Association of FKBP5 Polymorphisms With Suicidal Events in the Treatment of Resistant Depression in Adolescents (TORDIA) Study.
Dr. Birmaher has participated in forums sponsored by Abcomm, Forest Laboratories, Jazz Pharmaceuticals, Shire Pharmaceuticals, and Solvay Pharmaceuticals and has received royalties from Random House and Lippincott Williams & Wilkins. Dr. Emslie has received research support from Biobehavioral Diagnostics, Forest Laboratories, Shire, and Somerset and is a consultant for Biobehavioral Diagnostics, Eli Lilly, Forest Laboratories, Pfizer, Shire, Validus Pharmaceuticals, and Wyeth. Dr. Keller has received research support or speakers honoraria from, served as a consultant to, or served on advisory boards for Abbott Laboratories, Bristol-Myers Squibb, CENEREX, Cephalon, Cyberonics, Cypress Bioscience, Forest Laboratories, Janssen, JDS, Medtronic, Neuronetics, Novartis, Organon, Pfizer, Roche, Solvay, and Wyeth. All other authors report no financial relationships with commercial interests.

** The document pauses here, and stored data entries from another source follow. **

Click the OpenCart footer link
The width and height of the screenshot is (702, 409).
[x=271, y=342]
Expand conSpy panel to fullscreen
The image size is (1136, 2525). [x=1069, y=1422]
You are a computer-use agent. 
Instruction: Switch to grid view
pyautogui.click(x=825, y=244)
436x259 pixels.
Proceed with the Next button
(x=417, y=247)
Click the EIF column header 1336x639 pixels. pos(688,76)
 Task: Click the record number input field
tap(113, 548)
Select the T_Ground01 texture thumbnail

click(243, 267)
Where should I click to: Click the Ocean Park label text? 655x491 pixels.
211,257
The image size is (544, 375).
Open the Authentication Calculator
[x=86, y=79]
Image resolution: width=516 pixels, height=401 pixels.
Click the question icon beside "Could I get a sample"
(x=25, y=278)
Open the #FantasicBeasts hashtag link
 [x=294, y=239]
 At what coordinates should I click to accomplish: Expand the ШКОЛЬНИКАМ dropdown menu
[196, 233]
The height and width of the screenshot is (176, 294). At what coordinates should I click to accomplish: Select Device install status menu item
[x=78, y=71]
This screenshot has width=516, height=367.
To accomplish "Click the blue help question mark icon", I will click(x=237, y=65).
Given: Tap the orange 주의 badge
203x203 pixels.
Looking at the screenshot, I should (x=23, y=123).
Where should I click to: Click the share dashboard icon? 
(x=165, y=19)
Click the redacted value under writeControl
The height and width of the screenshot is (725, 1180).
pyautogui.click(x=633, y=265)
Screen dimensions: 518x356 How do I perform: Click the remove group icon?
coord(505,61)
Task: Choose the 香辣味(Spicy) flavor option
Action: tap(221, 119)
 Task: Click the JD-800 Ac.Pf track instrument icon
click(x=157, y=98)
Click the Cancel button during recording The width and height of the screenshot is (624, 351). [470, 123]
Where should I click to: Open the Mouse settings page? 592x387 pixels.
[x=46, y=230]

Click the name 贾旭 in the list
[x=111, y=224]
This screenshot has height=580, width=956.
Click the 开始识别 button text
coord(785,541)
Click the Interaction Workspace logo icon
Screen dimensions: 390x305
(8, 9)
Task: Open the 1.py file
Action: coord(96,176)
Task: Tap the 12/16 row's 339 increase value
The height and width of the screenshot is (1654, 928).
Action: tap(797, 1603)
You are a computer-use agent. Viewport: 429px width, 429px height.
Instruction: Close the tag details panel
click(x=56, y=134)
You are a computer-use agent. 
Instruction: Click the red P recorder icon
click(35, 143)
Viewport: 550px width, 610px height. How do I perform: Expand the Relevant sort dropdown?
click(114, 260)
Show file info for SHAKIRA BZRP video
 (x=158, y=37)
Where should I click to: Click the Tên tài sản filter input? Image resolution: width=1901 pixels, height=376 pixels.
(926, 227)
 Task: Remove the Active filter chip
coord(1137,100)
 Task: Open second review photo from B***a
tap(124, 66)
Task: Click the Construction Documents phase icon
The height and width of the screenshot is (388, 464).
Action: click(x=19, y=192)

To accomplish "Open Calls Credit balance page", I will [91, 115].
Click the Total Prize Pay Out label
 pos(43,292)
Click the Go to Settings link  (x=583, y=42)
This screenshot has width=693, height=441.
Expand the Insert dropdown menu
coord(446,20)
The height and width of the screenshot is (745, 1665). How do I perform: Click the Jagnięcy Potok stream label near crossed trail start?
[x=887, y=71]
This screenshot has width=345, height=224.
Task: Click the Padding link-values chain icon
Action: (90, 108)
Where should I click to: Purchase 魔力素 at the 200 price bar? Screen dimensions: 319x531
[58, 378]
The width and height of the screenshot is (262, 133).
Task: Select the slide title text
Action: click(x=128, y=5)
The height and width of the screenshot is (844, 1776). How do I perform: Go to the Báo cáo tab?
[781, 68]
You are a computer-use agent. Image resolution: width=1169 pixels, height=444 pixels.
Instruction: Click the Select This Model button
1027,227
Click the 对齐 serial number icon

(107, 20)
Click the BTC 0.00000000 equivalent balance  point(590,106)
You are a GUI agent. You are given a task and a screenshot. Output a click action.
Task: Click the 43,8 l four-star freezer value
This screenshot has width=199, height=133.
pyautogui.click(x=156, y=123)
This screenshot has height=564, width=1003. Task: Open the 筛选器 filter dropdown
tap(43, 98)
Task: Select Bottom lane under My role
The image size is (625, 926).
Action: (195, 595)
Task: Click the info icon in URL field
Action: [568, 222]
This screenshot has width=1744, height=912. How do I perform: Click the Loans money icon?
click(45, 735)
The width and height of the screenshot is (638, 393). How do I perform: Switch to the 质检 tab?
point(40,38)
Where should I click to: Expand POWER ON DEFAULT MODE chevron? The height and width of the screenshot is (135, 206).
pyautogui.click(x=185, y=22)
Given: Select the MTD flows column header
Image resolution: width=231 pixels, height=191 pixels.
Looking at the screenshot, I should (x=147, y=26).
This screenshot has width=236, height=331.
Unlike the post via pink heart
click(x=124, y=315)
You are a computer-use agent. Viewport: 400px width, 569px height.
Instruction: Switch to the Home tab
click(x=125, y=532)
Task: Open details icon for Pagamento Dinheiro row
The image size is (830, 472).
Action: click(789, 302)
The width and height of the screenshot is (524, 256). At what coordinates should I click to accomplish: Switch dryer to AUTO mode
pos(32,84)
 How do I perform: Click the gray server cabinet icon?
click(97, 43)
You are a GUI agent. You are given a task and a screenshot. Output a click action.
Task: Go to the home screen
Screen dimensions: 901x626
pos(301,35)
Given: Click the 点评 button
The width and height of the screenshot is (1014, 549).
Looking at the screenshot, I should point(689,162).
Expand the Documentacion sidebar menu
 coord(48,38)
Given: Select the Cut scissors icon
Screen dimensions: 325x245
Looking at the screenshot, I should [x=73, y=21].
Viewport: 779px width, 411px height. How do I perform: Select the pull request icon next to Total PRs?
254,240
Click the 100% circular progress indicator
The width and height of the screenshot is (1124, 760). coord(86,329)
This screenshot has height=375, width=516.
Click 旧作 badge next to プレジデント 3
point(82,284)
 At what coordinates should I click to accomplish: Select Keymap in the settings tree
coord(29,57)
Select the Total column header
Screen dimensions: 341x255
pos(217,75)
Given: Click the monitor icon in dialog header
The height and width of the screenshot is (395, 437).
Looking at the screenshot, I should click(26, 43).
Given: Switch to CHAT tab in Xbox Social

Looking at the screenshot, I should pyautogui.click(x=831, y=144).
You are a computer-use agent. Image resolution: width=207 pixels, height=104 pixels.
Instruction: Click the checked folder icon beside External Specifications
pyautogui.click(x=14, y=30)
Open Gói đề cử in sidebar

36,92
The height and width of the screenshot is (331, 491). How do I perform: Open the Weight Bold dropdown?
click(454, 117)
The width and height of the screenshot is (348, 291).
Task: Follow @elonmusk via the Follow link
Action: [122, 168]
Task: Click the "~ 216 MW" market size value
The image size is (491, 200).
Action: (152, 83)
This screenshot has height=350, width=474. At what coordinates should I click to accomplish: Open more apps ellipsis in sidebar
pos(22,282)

Objective The authors sought to assess the relationship between candidate genes and two clinical outcomes, namely, symptomatic improvement and the occurrence of suicidal events, in a sample of treatment-resistant depressed adolescents. Method A subsample of depressed adolescents participating in the Treatment of SSRI-Resistant Depression in Adolescents (TORDIA) trial, 155 of whom were of European origin, were genotyped with respect to 21 polymorphisms on 12 genes that have a reported association with depression, treatment response, or suicidal events. Participants had not responded to a previous adequate trial with an antidepressant and were randomized to receive either another selective serotonin reuptake inhibitor or venlafaxine, with or without cognitive-behavioral therapy (CBT). Single-nucleotide polymorphism (SNP) analyses were conducted using PLINK with permutation procedures. Results No relationship was observed between any polymorphism and response to treatment. The FKBP5 (which codes for a protein causing subsensitivity of the glucocorticoid receptor) rs1360780TT and rs3800373GG genotypes were associated with suicidal events (N=18), even after controlling for treatment effects and relevant covariates. These two SNPs were in significant linkage disequilibrium (r=0.91). Conclusions The FKBP5 genotypes associated with suicidal events in this study have been reported by others to cause the greatest degree of glucocorticoid receptor subsensitivity. These results are consistent with those of other studies linking alterations in the hypothalamic-pituitary-adrenal axis with suicidal behavior. The small number of events and lack of a placebo condition make these results preliminary. Replication with a larger sample and a placebo condition is needed to assess whether these events are related to treatment.